■ TASK PROMPT:
All lines from the one holding "Viewport: 503px width, 436px" down to the last line of the entries are to be reproduced exactly, with no other lines.

■ DATA UNDER STUDY:
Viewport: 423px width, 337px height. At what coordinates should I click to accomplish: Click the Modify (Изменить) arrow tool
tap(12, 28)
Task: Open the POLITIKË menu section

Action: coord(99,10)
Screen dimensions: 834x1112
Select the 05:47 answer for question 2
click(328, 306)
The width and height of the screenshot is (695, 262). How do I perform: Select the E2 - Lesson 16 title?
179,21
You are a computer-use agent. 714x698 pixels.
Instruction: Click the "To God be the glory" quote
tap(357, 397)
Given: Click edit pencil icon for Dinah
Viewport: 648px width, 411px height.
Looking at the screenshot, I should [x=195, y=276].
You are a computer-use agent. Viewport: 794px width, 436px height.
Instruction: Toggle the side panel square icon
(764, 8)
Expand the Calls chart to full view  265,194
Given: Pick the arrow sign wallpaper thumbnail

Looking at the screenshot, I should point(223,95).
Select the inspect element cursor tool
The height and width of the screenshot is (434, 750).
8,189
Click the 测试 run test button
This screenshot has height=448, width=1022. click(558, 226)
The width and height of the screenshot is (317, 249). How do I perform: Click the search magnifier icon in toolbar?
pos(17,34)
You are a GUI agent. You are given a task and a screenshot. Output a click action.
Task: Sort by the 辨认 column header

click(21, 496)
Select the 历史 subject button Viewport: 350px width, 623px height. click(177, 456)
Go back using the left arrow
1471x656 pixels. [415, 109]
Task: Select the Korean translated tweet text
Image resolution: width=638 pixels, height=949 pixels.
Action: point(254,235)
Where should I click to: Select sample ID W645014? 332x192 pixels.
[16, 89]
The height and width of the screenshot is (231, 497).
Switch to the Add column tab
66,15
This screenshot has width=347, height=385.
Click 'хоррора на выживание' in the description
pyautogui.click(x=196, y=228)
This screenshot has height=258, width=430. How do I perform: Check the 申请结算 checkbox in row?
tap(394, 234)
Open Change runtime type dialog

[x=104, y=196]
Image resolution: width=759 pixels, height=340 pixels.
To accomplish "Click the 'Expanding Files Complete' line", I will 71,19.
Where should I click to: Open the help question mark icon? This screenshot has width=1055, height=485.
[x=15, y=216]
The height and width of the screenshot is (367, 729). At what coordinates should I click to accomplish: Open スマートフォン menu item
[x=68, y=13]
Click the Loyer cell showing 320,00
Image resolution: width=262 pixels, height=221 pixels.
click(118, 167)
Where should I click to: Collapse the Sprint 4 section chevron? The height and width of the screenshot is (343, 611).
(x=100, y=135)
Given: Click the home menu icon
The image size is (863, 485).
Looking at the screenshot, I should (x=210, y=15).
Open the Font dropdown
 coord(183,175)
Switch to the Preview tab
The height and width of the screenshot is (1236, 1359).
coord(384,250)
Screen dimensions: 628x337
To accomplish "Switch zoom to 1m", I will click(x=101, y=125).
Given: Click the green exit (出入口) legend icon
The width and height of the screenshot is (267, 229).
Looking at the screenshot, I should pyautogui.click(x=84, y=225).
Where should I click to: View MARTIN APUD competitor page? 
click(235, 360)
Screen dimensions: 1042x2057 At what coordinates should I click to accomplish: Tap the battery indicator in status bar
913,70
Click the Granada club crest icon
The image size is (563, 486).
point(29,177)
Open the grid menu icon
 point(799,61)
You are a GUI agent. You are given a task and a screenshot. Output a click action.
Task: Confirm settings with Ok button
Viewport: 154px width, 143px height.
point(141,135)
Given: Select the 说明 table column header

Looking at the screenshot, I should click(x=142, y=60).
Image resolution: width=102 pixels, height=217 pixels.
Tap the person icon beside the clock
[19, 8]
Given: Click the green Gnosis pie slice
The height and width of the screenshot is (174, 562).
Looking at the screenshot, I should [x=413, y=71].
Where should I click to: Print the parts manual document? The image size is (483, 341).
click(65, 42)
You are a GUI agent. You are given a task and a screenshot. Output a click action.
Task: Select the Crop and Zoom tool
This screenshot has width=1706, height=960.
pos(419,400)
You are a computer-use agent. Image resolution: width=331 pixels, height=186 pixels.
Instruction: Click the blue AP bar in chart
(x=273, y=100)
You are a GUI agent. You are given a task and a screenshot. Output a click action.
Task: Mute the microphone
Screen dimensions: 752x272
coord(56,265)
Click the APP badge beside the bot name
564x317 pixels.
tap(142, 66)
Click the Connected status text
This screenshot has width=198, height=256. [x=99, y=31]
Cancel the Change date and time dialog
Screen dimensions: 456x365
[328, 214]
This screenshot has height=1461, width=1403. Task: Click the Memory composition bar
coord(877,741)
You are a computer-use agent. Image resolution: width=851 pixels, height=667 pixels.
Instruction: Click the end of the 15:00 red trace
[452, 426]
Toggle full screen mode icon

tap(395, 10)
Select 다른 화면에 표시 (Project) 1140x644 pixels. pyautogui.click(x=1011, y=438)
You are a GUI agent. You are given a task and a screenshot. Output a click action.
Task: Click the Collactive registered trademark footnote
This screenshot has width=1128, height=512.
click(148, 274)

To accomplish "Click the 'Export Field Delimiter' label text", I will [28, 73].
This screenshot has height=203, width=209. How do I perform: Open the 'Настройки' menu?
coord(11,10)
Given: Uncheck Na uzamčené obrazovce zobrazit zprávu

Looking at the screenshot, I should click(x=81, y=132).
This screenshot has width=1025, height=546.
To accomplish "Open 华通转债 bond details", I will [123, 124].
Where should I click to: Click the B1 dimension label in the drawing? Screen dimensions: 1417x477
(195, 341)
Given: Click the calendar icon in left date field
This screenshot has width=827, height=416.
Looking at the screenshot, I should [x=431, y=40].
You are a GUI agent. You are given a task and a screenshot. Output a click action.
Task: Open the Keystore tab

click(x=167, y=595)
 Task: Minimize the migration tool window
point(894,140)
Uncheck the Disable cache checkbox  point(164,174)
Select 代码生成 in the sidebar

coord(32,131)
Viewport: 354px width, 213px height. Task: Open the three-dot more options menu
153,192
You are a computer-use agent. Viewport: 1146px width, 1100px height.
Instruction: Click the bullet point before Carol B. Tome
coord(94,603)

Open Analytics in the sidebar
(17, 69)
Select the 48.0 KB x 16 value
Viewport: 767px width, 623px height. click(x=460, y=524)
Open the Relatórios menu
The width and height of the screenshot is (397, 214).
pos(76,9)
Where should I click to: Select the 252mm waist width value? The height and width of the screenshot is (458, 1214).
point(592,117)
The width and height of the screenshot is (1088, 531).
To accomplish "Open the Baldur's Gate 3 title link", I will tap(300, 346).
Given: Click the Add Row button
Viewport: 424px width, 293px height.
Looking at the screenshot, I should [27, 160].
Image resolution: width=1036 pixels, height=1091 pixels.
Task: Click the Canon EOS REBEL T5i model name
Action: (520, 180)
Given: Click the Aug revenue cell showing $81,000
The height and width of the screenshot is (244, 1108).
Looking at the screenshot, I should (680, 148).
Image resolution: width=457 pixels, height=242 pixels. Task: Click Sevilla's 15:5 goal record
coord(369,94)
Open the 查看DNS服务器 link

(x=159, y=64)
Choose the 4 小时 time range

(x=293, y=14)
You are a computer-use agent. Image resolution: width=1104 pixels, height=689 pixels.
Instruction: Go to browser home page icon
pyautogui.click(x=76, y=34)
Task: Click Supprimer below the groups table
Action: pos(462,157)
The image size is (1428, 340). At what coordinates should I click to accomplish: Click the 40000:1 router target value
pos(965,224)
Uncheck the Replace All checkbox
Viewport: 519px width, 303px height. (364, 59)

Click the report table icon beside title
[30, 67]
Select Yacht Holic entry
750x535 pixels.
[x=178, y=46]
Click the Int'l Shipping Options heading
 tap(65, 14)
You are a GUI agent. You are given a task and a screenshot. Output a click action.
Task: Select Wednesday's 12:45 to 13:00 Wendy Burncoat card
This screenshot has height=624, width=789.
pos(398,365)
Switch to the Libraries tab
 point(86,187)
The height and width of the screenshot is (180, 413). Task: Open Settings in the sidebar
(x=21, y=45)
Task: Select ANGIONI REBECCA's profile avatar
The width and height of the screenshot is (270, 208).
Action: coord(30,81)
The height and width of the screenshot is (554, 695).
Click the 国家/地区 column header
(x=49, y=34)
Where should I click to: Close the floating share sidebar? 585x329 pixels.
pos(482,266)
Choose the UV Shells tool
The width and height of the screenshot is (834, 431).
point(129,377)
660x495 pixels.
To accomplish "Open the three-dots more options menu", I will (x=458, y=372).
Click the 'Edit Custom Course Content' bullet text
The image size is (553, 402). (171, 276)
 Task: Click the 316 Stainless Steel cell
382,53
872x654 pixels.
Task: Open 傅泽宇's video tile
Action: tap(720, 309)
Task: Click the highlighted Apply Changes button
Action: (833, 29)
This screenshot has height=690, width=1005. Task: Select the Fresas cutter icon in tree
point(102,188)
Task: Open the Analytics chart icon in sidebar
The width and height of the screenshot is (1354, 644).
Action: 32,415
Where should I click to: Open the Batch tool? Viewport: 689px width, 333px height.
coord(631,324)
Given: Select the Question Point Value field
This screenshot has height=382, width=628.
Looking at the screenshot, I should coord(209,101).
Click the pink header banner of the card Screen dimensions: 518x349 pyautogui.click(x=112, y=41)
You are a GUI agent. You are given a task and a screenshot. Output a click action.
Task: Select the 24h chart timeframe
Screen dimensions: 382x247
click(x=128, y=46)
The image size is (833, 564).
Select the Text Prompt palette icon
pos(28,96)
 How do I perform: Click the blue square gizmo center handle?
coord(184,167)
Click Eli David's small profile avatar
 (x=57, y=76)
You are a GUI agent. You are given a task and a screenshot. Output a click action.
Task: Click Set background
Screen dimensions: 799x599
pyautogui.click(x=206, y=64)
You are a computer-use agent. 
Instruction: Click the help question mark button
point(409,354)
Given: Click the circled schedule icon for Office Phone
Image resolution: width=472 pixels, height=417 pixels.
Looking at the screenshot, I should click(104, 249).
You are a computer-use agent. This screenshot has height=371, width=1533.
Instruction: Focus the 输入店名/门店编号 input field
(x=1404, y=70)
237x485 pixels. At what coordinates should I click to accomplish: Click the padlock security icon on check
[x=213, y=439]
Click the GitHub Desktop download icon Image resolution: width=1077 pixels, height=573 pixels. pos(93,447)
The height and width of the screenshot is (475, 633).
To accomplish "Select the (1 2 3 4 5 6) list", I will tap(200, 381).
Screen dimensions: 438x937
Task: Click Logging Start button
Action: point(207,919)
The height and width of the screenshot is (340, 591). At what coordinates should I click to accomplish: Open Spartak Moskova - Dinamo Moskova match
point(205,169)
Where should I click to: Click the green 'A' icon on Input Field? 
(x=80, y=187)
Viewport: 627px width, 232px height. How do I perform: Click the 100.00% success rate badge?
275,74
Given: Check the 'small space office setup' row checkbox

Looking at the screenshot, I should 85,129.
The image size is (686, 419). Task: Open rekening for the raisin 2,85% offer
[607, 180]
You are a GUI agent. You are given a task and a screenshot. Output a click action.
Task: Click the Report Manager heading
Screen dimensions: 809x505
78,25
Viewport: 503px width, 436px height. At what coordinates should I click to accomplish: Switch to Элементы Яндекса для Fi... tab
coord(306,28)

■ OUTPUT OF THE EXERCISE:
Viewport: 503px width, 436px height. At what coordinates should I click to accomplish: Switch to Элементы Яндекса для Fi... tab
coord(306,28)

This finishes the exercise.